**提示文:**
----------

イヌ・ネコ回虫感染症
- 病原体
- 感染源となりうる動物
- 人の症状及び感染経路
- “公園の砂場が虫卵に汚染されている”として話題になった感染症。
- イヌ、ネコなどのペットのフン便から、人の体内に侵入した回虫は、成虫になれずに体内を移行して内臓や眼に入り、
幼虫移行症と呼ばれるさまざまな障害を引き起こす。
- アメリカの症例では、陽性患者の67%が眼幼虫移行症、20%が内臓幼虫移行症で、眼幼虫移行症の患者の95%が明らかな視覚障害を持ち、
20%が片目あるいは両目を失明していた。
- 日本でも最近失明例が出ている。
- 組織内に寄生した幼虫に対しては、確実な治療法は存在しない。
- 眼移行例の治療法も確立していない。
- 動物の症状
- 感染していても症状が現れない「不顕性感染」がほとんど。
- しかし、幼犬に多数の成虫が寄生した場合は、腹部の異常膨大、呼気の特異的甘臭、異嗜、元気消失、発育不良、削痩、貧血、皮膚弛緩、被毛粗剛、
食欲不振、便秘、下痢、腹痛、嘔吐を起こす。

----------

**表示データ:**
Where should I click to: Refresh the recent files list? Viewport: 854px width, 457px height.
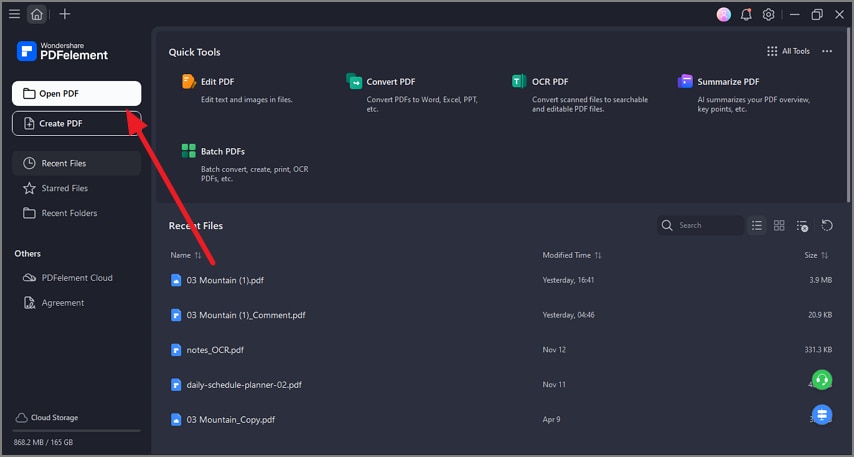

----------

**練習問題:**
1: 回虫感染症の文章にある「組織内に寄生した幼虫に対しては、確実な治療法は存在しない。」という一文を英語に訳してください。
2: 回虫感染症の文章を、最後の文のあとから書き継いでください。
データは使わなくてかまいません。

**解答:**
1: There is no reliable treatment for larvae that have become lodged in tissue.

2:
- 体内に幼虫が寄生している雌イヌが妊娠すると、胎盤や乳汁などを通して子イヌに感染する。
- 発生状況
- 世界的に発生している。日本では1965年〜1991年の間に、イヌ回虫による症例が96例、ネコ回虫による症例が21例報告されている。幼・小児に多く発生するといわれていたが、高齢層の発生も増加傾向にある。
- 予防・治療
- イヌ・ネコとの接触後や砂場で遊んだ後は石鹸でよく手洗いし、虫卵の経口摂取を避ける。
- 子イヌの飼育を始めるときには糞便検査をし、獣医師の指示のもと定期的に駆虫薬を投与する。
※駆虫後に虫卵が排出されていない(成虫が駆虫された)ことを確認する。
- イヌ・ネコともに感染予防のためのワクチンはない。